** START ENTRIES PROVIDED **

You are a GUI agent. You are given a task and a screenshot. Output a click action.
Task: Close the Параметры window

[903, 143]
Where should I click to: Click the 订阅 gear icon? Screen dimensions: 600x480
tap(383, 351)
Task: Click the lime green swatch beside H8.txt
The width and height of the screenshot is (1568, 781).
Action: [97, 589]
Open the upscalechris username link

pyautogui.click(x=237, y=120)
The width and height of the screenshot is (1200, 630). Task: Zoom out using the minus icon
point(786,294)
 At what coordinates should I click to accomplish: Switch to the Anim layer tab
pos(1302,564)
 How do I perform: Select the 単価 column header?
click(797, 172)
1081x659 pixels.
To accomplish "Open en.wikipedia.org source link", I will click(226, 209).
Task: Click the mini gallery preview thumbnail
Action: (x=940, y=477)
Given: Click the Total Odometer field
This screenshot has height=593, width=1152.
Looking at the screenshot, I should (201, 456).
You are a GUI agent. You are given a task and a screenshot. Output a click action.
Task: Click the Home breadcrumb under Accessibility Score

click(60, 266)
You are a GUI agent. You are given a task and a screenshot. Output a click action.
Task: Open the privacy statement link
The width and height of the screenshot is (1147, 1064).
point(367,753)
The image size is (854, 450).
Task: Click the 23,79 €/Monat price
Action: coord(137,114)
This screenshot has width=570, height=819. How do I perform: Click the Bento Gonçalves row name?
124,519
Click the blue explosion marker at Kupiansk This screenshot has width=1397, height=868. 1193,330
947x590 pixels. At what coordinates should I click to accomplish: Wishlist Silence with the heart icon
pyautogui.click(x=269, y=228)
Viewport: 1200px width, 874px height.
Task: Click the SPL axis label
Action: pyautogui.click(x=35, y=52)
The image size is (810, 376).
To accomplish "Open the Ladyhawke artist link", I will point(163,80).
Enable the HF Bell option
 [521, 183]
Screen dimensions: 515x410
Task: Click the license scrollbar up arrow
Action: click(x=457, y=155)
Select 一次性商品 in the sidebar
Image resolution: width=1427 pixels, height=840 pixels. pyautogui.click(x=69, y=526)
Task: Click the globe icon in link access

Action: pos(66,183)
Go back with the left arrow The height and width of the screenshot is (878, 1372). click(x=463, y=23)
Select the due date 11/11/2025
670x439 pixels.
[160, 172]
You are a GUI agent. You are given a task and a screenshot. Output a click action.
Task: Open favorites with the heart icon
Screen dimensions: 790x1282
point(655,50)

** END ENTRIES PROVIDED **

# [WORK INSTRUCTIONS]
Copy the material above word for word, from its first line up to and including the line containing "Action: pos(66,183)".

# [TASK SOLUTION]
You are a GUI agent. You are given a task and a screenshot. Output a click action.
Task: Close the Параметры window

[903, 143]
Where should I click to: Click the 订阅 gear icon? Screen dimensions: 600x480
tap(383, 351)
Task: Click the lime green swatch beside H8.txt
The width and height of the screenshot is (1568, 781).
Action: [97, 589]
Open the upscalechris username link

pyautogui.click(x=237, y=120)
The width and height of the screenshot is (1200, 630). Task: Zoom out using the minus icon
point(786,294)
 At what coordinates should I click to accomplish: Switch to the Anim layer tab
pos(1302,564)
 How do I perform: Select the 単価 column header?
click(797, 172)
1081x659 pixels.
To accomplish "Open en.wikipedia.org source link", I will click(226, 209).
Task: Click the mini gallery preview thumbnail
Action: (x=940, y=477)
Given: Click the Total Odometer field
This screenshot has height=593, width=1152.
Looking at the screenshot, I should (201, 456).
You are a GUI agent. You are given a task and a screenshot. Output a click action.
Task: Click the Home breadcrumb under Accessibility Score

click(60, 266)
You are a GUI agent. You are given a task and a screenshot. Output a click action.
Task: Open the privacy statement link
The width and height of the screenshot is (1147, 1064).
point(367,753)
The image size is (854, 450).
Task: Click the 23,79 €/Monat price
Action: coord(137,114)
This screenshot has width=570, height=819. How do I perform: Click the Bento Gonçalves row name?
124,519
Click the blue explosion marker at Kupiansk This screenshot has width=1397, height=868. 1193,330
947x590 pixels. At what coordinates should I click to accomplish: Wishlist Silence with the heart icon
pyautogui.click(x=269, y=228)
Viewport: 1200px width, 874px height.
Task: Click the SPL axis label
Action: pyautogui.click(x=35, y=52)
The image size is (810, 376).
To accomplish "Open the Ladyhawke artist link", I will point(163,80).
Enable the HF Bell option
 [521, 183]
Screen dimensions: 515x410
Task: Click the license scrollbar up arrow
Action: click(x=457, y=155)
Select 一次性商品 in the sidebar
Image resolution: width=1427 pixels, height=840 pixels. pyautogui.click(x=69, y=526)
Task: Click the globe icon in link access

Action: pos(66,183)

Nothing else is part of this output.